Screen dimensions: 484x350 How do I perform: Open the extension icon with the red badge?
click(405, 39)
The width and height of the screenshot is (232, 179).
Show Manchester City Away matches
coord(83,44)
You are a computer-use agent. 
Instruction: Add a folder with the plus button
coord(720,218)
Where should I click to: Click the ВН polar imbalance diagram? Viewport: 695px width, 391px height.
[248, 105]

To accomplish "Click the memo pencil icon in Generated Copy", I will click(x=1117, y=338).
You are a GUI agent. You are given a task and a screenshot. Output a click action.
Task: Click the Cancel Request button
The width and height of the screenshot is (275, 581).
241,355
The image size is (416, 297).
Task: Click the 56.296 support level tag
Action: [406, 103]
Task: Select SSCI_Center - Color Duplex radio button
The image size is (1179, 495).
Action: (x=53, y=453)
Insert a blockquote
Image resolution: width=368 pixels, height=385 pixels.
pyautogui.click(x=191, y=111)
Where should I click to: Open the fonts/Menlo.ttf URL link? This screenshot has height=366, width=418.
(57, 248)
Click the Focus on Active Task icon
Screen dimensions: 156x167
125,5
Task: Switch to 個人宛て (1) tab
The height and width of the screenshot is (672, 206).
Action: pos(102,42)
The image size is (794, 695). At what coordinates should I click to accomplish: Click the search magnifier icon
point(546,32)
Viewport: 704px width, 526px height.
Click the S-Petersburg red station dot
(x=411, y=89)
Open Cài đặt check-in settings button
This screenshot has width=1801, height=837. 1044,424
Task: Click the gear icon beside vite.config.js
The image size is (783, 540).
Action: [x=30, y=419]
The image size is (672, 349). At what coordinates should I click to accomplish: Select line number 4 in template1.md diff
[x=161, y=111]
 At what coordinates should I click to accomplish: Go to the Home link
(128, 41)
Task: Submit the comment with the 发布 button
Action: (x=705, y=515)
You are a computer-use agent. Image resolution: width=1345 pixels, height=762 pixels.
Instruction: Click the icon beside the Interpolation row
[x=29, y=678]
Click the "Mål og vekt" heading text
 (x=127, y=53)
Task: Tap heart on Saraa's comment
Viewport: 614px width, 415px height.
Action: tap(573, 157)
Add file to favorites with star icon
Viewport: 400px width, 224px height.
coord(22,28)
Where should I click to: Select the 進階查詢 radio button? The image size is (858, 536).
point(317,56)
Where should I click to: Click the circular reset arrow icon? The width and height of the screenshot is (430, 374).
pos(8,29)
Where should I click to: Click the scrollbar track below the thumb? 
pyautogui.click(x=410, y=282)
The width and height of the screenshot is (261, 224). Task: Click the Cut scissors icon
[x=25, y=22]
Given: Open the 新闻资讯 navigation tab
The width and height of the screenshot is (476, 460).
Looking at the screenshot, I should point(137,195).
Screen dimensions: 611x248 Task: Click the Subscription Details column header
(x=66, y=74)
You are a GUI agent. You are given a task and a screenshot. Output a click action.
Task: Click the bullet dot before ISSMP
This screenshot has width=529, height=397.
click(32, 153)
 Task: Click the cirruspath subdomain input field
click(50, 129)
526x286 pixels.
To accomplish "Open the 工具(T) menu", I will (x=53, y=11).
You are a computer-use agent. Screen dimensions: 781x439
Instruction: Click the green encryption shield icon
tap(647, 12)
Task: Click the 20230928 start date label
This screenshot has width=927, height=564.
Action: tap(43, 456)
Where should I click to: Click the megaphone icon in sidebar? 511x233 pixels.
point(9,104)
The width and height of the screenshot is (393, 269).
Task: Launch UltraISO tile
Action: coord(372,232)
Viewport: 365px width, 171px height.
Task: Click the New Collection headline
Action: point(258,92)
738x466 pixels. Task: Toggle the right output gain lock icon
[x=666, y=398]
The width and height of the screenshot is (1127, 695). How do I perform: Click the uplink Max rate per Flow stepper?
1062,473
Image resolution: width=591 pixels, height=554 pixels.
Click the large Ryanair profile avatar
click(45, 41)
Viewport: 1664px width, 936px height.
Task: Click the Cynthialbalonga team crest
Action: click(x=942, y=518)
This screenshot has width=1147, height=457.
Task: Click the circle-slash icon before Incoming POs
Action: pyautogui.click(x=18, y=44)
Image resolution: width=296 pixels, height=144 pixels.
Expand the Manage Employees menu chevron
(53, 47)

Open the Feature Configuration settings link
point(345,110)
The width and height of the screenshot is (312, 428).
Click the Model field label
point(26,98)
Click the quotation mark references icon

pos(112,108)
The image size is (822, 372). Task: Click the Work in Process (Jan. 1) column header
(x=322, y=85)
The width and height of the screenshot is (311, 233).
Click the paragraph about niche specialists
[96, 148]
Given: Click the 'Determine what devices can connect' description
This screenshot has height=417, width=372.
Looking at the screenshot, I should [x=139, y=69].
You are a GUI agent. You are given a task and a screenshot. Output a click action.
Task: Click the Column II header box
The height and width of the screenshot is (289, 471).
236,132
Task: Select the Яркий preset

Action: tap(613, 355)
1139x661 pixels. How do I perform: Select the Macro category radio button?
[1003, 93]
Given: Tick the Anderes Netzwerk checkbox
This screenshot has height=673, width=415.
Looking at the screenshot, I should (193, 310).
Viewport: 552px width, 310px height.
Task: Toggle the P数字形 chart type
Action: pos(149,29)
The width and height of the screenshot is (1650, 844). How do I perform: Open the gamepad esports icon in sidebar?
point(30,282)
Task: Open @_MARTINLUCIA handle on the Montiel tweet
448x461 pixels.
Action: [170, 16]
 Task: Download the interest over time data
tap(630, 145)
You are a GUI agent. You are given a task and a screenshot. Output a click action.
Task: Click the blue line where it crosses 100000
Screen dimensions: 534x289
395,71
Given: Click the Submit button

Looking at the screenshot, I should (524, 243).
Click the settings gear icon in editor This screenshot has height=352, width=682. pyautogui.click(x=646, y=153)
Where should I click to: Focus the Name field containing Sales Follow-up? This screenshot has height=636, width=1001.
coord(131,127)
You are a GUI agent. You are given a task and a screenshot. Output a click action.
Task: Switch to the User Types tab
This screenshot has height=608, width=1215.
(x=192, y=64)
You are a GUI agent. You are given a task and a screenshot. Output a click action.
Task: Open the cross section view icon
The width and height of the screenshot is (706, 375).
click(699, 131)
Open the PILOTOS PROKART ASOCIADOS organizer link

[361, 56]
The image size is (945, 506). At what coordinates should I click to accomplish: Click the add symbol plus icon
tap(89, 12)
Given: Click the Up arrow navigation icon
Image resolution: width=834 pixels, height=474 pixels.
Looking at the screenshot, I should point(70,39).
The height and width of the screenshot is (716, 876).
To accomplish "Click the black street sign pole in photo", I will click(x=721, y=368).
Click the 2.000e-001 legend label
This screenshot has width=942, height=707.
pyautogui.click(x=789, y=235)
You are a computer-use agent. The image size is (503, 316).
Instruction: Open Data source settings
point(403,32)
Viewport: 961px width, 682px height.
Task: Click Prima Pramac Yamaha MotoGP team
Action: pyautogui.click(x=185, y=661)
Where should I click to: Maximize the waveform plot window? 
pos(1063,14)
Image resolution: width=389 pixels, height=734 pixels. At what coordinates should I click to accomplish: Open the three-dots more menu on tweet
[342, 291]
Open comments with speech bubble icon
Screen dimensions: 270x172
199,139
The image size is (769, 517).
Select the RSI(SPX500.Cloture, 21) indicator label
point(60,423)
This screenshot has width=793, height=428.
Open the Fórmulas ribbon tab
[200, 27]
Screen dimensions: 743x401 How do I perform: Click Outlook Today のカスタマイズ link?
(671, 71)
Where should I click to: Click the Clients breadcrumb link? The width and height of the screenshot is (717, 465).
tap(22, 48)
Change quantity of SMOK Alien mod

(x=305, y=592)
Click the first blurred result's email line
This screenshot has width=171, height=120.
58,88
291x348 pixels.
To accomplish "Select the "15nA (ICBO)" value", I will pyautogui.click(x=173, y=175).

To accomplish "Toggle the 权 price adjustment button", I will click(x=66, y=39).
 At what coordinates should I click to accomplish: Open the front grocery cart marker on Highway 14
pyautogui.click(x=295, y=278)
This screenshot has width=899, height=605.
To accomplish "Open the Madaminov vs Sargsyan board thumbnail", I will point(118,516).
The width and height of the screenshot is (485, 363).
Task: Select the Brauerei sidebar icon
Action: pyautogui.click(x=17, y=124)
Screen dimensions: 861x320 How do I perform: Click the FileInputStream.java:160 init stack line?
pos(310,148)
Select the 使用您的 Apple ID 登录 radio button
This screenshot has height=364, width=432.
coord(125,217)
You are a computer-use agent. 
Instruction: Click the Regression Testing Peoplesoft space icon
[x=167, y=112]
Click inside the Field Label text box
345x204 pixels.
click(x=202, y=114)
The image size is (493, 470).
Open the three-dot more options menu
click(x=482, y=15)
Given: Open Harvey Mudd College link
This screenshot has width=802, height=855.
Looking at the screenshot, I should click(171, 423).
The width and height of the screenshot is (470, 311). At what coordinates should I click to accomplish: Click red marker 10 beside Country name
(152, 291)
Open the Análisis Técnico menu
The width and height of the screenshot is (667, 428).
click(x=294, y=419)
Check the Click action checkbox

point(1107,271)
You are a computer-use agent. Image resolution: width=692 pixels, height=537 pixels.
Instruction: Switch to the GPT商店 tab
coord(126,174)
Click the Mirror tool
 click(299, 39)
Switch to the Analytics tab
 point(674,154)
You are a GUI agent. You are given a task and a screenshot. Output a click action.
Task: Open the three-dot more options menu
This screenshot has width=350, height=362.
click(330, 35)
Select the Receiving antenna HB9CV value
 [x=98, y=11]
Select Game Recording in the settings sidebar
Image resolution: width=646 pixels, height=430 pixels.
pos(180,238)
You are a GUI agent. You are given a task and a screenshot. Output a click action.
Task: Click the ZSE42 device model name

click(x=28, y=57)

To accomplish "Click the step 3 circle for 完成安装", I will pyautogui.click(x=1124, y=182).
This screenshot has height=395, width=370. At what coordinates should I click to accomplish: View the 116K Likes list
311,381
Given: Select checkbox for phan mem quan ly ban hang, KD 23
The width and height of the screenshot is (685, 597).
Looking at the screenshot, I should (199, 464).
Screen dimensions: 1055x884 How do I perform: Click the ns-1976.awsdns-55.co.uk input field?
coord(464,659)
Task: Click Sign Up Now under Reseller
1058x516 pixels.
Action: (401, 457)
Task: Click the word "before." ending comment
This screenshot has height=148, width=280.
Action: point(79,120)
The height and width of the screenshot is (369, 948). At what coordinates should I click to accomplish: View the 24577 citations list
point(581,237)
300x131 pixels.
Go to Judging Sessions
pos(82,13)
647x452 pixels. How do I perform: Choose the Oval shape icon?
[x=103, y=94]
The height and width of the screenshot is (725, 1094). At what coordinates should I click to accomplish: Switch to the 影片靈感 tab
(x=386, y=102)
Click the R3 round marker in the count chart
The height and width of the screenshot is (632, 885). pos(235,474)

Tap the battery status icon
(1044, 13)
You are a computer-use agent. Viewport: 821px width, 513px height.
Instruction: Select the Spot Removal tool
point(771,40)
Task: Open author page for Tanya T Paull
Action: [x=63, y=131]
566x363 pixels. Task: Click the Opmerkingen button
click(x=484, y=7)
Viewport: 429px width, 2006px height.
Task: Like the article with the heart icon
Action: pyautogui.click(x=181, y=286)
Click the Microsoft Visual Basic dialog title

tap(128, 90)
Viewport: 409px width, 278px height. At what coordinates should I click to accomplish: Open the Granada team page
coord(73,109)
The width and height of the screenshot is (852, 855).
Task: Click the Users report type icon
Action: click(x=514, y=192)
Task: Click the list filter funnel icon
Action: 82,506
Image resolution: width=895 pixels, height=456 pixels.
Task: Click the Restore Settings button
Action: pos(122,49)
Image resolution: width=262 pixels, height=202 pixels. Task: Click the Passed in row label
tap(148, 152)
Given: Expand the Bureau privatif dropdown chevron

○ ○ ○ ○ ○

#### ASSIGNED TASK
Would you please copy exactly the part of the entries above that begins at the line containing "Task: Select the Яркий preset" and ends at the line containing "Task: Switch to the User Types tab", both lines included?

#### EXERCISE RESULT
Task: Select the Яркий preset

Action: tap(613, 355)
1139x661 pixels. How do I perform: Select the Macro category radio button?
[1003, 93]
Given: Tick the Anderes Netzwerk checkbox
This screenshot has height=673, width=415.
Looking at the screenshot, I should (193, 310).
Viewport: 552px width, 310px height.
Task: Toggle the P数字形 chart type
Action: pos(149,29)
The width and height of the screenshot is (1650, 844). How do I perform: Open the gamepad esports icon in sidebar?
point(30,282)
Task: Open @_MARTINLUCIA handle on the Montiel tweet
448x461 pixels.
Action: [170, 16]
 Task: Download the interest over time data
tap(630, 145)
You are a GUI agent. You are given a task and a screenshot. Output a click action.
Task: Click the blue line where it crosses 100000
Screen dimensions: 534x289
395,71
Given: Click the Submit button

Looking at the screenshot, I should (524, 243).
Click the settings gear icon in editor This screenshot has height=352, width=682. pyautogui.click(x=646, y=153)
Where should I click to: Focus the Name field containing Sales Follow-up? This screenshot has height=636, width=1001.
coord(131,127)
You are a GUI agent. You are given a task and a screenshot. Output a click action.
Task: Switch to the User Types tab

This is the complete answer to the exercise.